The Industrial Workers of the World supported striking textile workers.

The 1907 Skowhegan textile strike was a labor dispute between approximately 225 mill workers and the owners of the Marston Worsted Mill in Skowhegan, Maine, United States. Declared following the firing of 17 year-old French Canadian-American girl named Mamie Bilodeau, the strike was the first successful strike involving the recently formed Industrial Workers of the World.

==Background==

After the decline of the Knights of Labor, which had embraced all workers regardless of skill, gender, nationality or other variables, women textile workers were largely considerable unorganizable by the American Federation of Labor (AFL).
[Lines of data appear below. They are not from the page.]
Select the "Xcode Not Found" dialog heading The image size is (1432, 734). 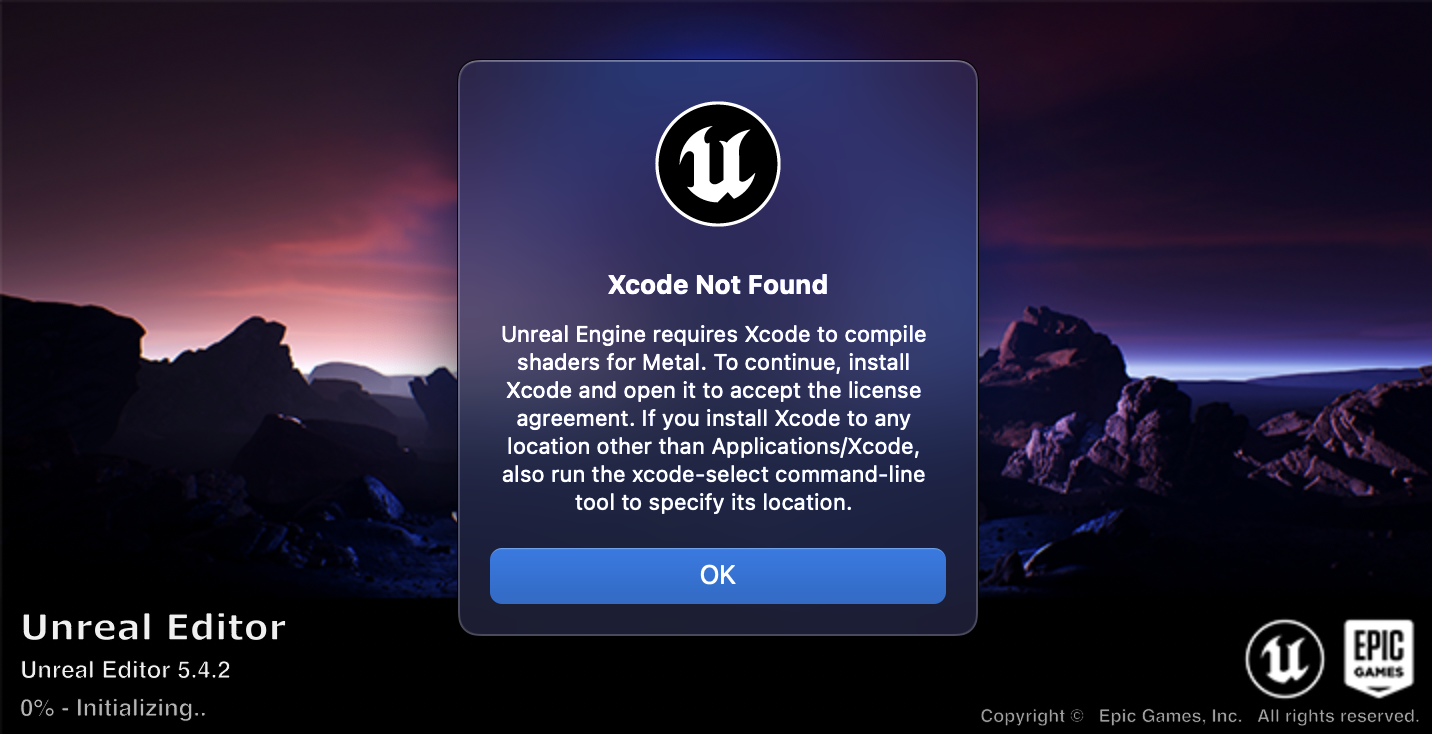[x=718, y=285]
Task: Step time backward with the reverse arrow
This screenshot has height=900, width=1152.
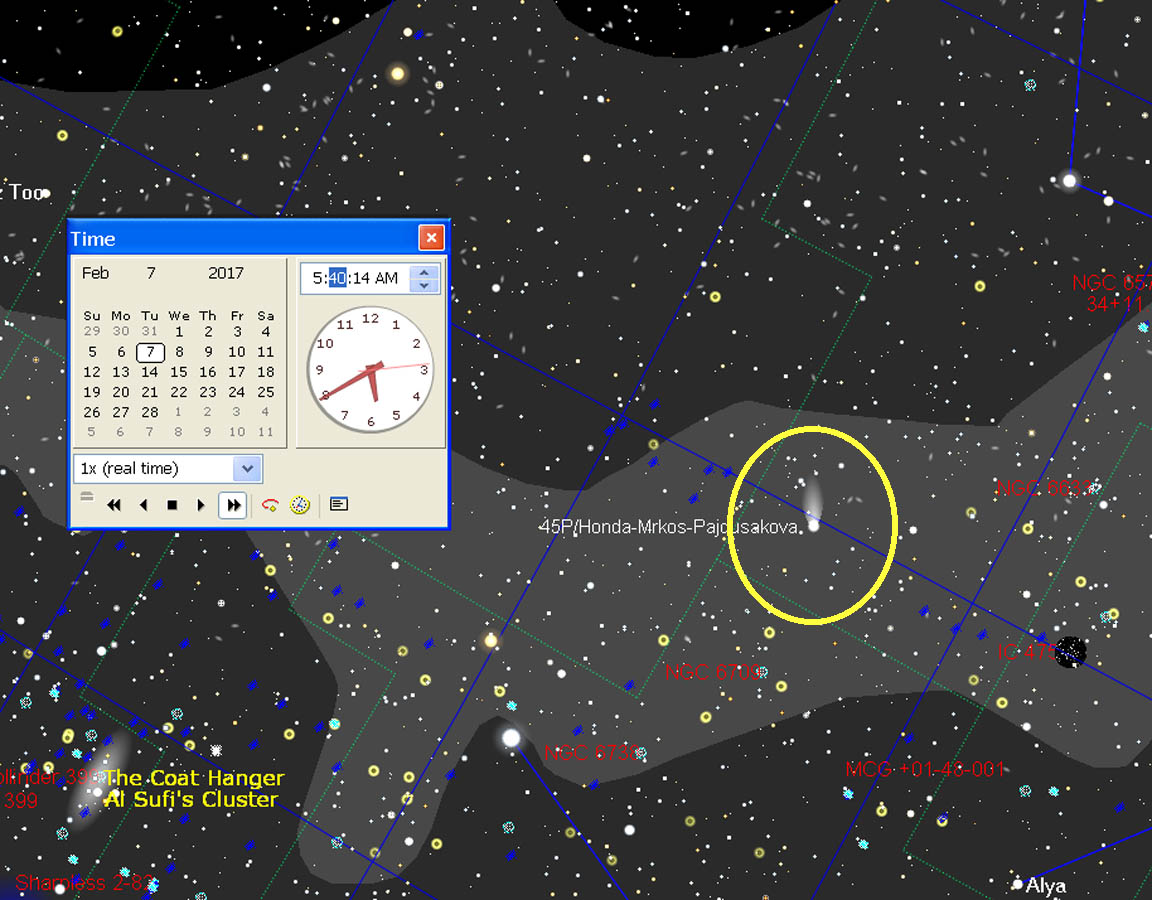Action: click(x=143, y=505)
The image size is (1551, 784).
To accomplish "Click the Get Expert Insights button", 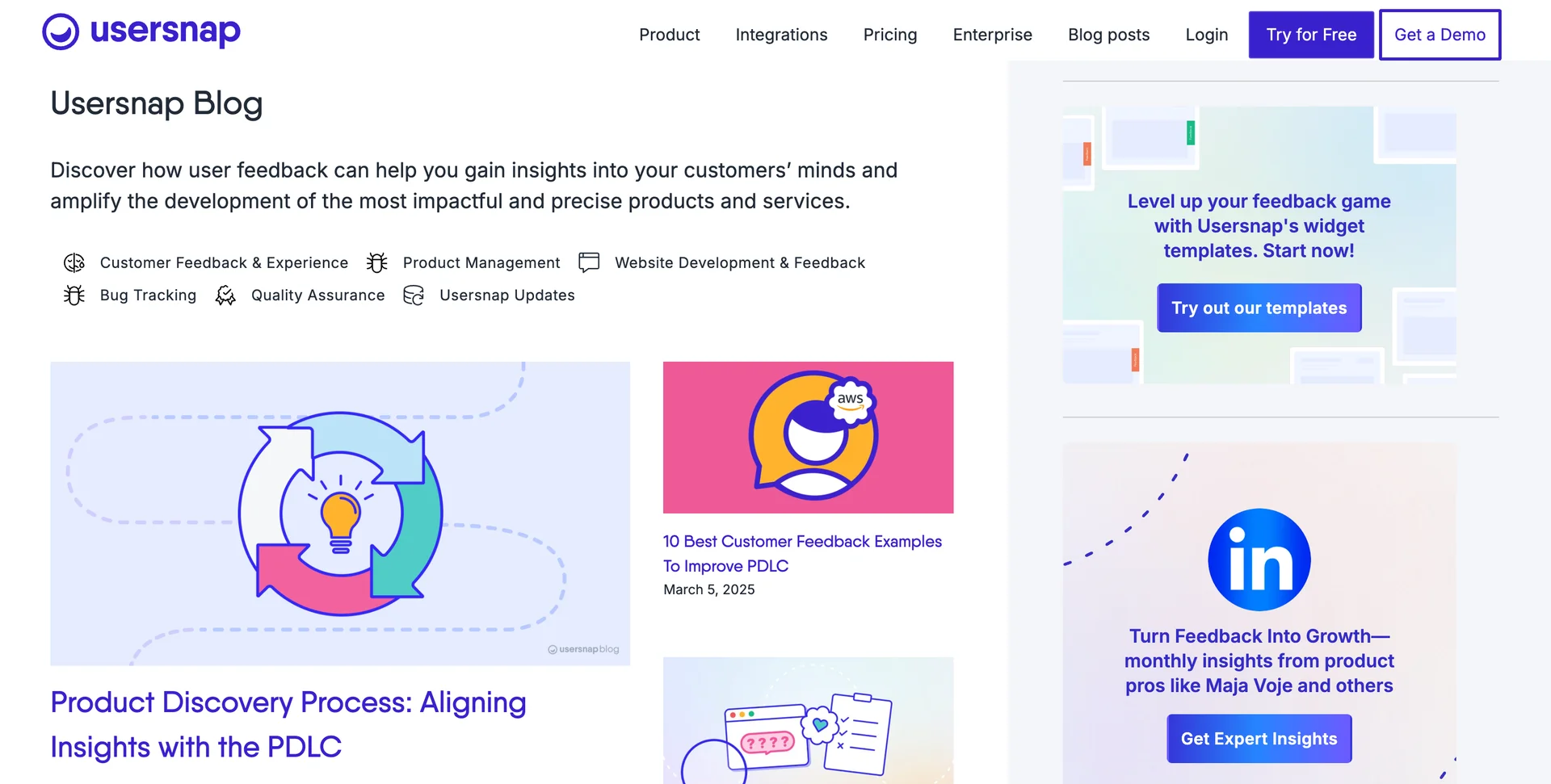I will 1259,739.
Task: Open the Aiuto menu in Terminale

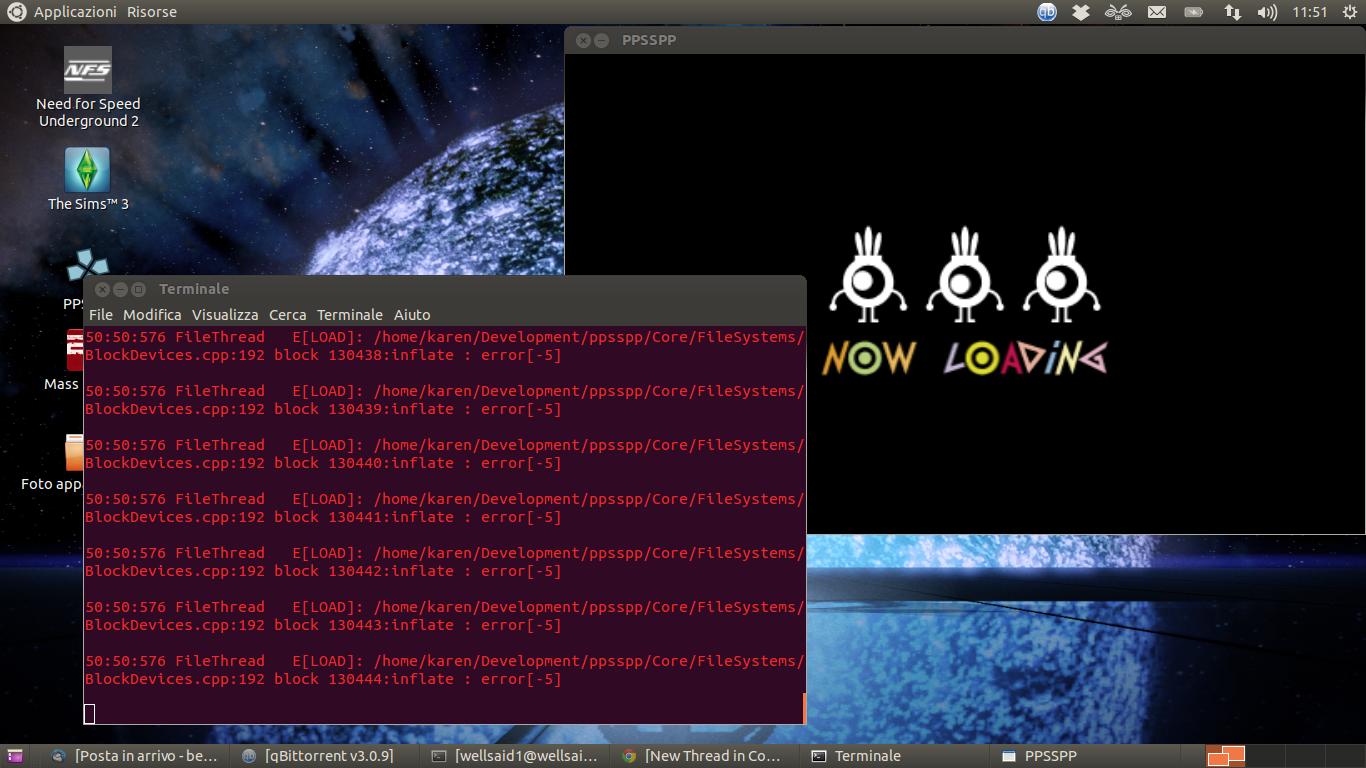Action: [x=412, y=314]
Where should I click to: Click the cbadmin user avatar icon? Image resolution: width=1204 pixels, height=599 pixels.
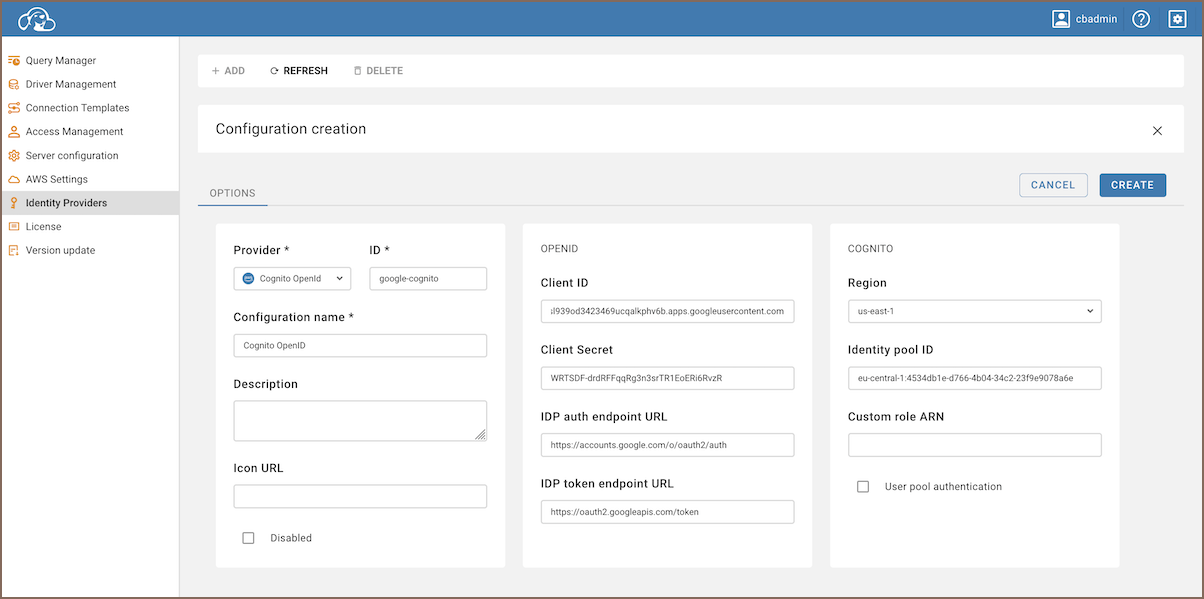tap(1061, 19)
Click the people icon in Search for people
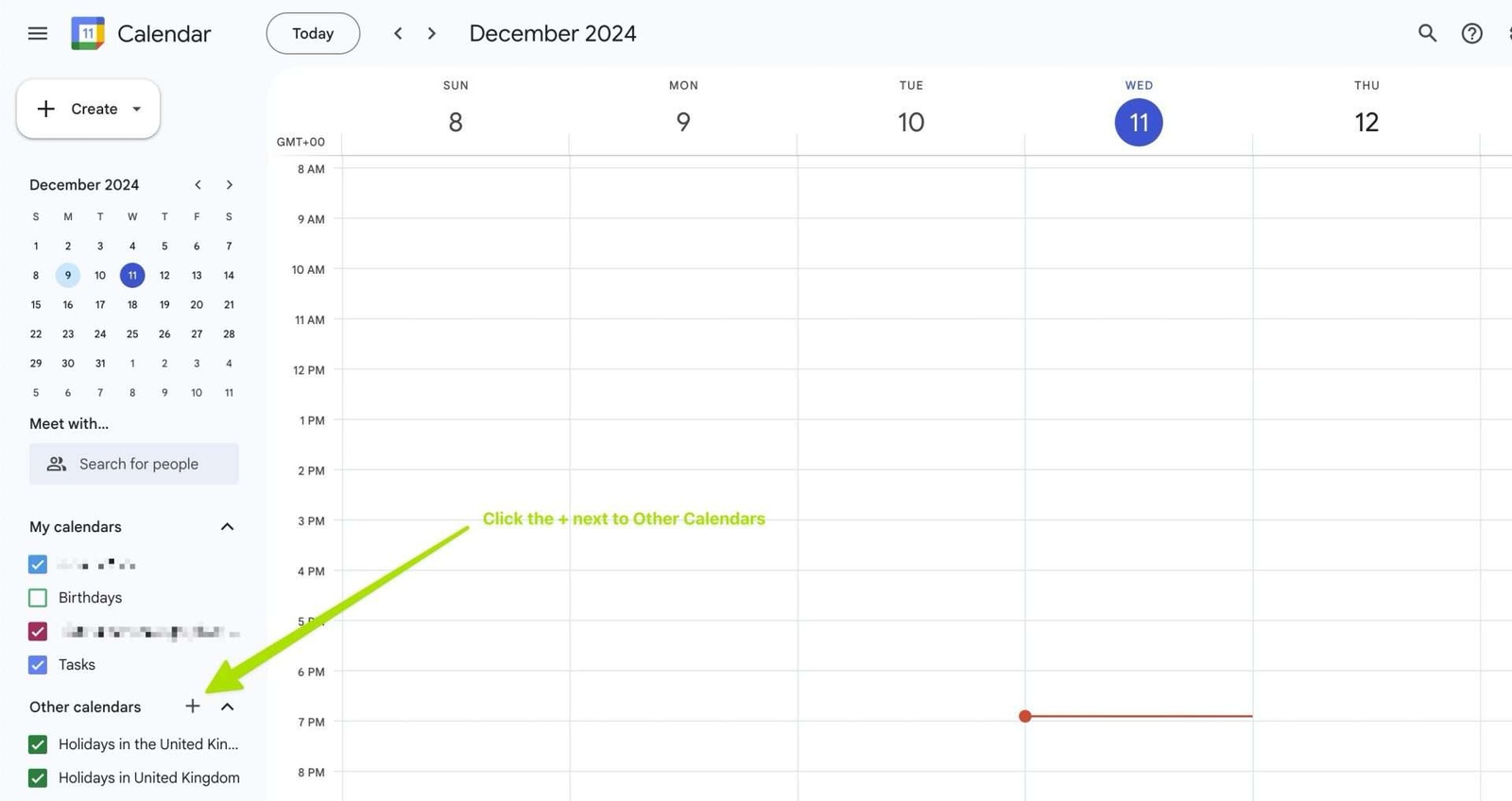Image resolution: width=1512 pixels, height=801 pixels. (56, 464)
The AFL, which was largely run by skilled male workers, had little interest in organizing workers such as those the majority of those employed at the Marston Woolen Mills. Despite this lack of interest from the country's largest labor federation, more than 11,000 women went on strike in Maine alone between 1881 and 1900. Conditions for women textile workers were horrible and they, like their male counterparts, sought "more and better boarding houses, cleaner drinking water, more and safer fire escapes, private and sanitary bathroom facilities, higher wages, equal pay for equal work, and unions to represent women’s interests."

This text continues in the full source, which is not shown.